EXERCISE INSTRUCTIONS:
Please repeat, from the entries that follow, the lines from the one containing "You are a computer-use agent. Image" through the one containing "This screenshot has width=1571, height=986." exactly, adding nothing.

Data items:
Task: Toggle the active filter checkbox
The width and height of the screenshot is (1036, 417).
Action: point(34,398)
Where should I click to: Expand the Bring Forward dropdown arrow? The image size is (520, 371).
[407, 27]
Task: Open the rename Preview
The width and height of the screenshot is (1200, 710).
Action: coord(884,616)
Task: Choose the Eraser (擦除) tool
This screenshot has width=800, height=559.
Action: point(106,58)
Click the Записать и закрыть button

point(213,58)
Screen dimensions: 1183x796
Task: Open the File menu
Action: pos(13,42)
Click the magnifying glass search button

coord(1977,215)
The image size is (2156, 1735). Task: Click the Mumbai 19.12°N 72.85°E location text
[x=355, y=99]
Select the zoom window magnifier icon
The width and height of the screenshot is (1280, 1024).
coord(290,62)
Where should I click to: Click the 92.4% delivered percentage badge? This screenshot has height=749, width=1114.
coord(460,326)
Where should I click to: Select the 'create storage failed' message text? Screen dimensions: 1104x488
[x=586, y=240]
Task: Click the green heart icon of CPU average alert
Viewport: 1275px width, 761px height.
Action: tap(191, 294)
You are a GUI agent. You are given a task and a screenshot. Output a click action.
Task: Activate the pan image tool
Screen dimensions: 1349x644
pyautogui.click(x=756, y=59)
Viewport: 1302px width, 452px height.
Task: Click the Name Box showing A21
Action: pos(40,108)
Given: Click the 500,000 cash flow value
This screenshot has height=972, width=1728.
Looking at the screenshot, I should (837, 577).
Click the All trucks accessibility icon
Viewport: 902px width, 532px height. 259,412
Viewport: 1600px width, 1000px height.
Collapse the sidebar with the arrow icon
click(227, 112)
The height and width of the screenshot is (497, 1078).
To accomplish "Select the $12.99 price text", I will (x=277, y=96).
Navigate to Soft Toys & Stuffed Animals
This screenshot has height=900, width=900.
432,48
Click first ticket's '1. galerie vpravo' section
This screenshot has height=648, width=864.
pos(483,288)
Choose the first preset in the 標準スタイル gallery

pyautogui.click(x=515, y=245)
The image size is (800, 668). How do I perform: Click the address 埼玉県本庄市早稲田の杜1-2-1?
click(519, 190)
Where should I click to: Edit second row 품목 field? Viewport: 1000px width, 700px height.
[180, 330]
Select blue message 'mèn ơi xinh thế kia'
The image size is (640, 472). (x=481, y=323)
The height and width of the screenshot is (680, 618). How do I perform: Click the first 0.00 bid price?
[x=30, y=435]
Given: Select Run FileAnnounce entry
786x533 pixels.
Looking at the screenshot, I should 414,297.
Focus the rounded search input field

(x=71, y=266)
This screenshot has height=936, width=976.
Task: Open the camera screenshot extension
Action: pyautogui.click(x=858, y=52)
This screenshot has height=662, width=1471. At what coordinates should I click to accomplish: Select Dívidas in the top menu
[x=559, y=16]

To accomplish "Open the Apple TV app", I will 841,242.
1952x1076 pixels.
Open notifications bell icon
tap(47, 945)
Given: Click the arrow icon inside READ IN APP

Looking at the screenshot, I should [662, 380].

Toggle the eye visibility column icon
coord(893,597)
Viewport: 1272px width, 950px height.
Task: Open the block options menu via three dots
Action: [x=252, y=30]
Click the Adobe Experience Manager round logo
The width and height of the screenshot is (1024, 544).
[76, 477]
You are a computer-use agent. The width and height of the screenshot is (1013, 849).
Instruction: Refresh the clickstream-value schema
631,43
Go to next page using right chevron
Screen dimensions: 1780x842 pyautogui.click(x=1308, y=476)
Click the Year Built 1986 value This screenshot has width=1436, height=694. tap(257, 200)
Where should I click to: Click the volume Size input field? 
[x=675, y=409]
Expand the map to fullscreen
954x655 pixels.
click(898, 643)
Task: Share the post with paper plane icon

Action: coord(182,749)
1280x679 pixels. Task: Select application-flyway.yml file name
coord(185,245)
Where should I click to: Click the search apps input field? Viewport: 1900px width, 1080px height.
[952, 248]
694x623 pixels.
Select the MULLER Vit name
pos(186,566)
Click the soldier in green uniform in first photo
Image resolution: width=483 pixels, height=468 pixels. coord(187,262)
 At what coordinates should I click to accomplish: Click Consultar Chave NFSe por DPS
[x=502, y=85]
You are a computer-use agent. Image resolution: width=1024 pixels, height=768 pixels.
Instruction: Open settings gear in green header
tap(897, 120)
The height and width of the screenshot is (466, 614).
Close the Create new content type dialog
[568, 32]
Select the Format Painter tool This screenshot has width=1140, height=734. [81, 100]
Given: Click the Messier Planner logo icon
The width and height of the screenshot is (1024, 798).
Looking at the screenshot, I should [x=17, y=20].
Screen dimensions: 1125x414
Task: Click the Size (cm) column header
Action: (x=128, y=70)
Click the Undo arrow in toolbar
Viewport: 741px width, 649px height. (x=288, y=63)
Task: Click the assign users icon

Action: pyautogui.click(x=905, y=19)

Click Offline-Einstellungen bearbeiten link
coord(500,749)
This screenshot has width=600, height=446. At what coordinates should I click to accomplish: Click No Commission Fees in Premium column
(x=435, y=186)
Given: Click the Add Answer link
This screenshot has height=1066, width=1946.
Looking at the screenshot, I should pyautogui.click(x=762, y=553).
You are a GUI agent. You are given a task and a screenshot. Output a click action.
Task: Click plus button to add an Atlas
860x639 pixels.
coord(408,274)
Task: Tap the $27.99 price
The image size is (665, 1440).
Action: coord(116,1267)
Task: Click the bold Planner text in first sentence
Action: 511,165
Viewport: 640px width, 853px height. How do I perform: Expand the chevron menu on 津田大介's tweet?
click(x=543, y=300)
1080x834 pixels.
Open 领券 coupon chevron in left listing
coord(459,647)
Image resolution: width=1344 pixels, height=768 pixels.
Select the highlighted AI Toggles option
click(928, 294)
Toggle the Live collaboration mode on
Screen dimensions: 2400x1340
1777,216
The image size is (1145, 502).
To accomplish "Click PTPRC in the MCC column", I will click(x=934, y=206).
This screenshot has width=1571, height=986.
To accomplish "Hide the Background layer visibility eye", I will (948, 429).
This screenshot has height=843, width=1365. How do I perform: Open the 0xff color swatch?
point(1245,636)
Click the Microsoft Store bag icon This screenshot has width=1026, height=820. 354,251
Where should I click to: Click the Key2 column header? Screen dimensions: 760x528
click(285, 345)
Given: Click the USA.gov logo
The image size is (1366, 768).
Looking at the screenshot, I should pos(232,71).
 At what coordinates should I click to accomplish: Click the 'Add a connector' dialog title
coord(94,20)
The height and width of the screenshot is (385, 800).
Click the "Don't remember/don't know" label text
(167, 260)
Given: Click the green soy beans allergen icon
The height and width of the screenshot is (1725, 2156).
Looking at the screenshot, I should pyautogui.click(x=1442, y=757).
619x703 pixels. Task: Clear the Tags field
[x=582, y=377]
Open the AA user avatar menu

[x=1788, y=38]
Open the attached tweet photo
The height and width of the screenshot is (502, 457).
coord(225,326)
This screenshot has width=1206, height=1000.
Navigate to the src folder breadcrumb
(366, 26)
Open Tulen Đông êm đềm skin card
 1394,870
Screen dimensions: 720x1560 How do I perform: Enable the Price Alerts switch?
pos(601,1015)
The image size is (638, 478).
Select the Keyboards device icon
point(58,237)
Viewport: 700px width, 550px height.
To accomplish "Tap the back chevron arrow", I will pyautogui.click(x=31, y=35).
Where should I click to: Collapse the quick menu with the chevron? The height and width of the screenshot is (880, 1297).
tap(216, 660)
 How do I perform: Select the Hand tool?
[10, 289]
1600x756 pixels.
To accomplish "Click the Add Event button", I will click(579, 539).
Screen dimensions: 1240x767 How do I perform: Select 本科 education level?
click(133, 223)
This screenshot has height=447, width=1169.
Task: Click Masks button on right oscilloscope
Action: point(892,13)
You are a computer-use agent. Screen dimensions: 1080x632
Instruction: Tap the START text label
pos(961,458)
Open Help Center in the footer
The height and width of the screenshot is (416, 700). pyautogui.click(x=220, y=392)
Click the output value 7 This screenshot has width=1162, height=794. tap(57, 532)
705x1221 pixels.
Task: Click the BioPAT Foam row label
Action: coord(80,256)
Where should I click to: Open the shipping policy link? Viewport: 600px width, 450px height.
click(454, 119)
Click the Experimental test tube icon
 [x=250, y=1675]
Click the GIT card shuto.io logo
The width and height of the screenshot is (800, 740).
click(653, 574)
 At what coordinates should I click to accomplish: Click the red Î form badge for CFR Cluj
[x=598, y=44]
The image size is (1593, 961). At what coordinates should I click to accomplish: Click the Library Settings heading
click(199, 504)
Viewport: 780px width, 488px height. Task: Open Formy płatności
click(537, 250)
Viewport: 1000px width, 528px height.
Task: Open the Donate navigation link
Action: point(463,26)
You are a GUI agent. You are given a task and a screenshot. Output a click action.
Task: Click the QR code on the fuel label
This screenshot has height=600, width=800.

TASK ANSWER:
You are a computer-use agent. Image resolution: width=1024 pixels, height=768 pixels.
Instruction: Open settings gear in green header
tap(897, 120)
The height and width of the screenshot is (466, 614).
Close the Create new content type dialog
[568, 32]
Select the Format Painter tool This screenshot has width=1140, height=734. [81, 100]
Given: Click the Messier Planner logo icon
The width and height of the screenshot is (1024, 798).
Looking at the screenshot, I should [x=17, y=20].
Screen dimensions: 1125x414
Task: Click the Size (cm) column header
Action: (x=128, y=70)
Click the Undo arrow in toolbar
Viewport: 741px width, 649px height. (x=288, y=63)
Task: Click the assign users icon

Action: pyautogui.click(x=905, y=19)

Click Offline-Einstellungen bearbeiten link
coord(500,749)
This screenshot has width=600, height=446. At what coordinates should I click to accomplish: Click No Commission Fees in Premium column
(x=435, y=186)
Given: Click the Add Answer link
This screenshot has height=1066, width=1946.
Looking at the screenshot, I should pyautogui.click(x=762, y=553).
You are a GUI agent. You are given a task and a screenshot. Output a click action.
Task: Click plus button to add an Atlas
860x639 pixels.
coord(408,274)
Task: Tap the $27.99 price
The image size is (665, 1440).
Action: coord(116,1267)
Task: Click the bold Planner text in first sentence
Action: 511,165
Viewport: 640px width, 853px height. How do I perform: Expand the chevron menu on 津田大介's tweet?
click(x=543, y=300)
1080x834 pixels.
Open 领券 coupon chevron in left listing
coord(459,647)
Image resolution: width=1344 pixels, height=768 pixels.
Select the highlighted AI Toggles option
click(928, 294)
Toggle the Live collaboration mode on
Screen dimensions: 2400x1340
1777,216
The image size is (1145, 502).
To accomplish "Click PTPRC in the MCC column", I will click(x=934, y=206).
This screenshot has width=1571, height=986.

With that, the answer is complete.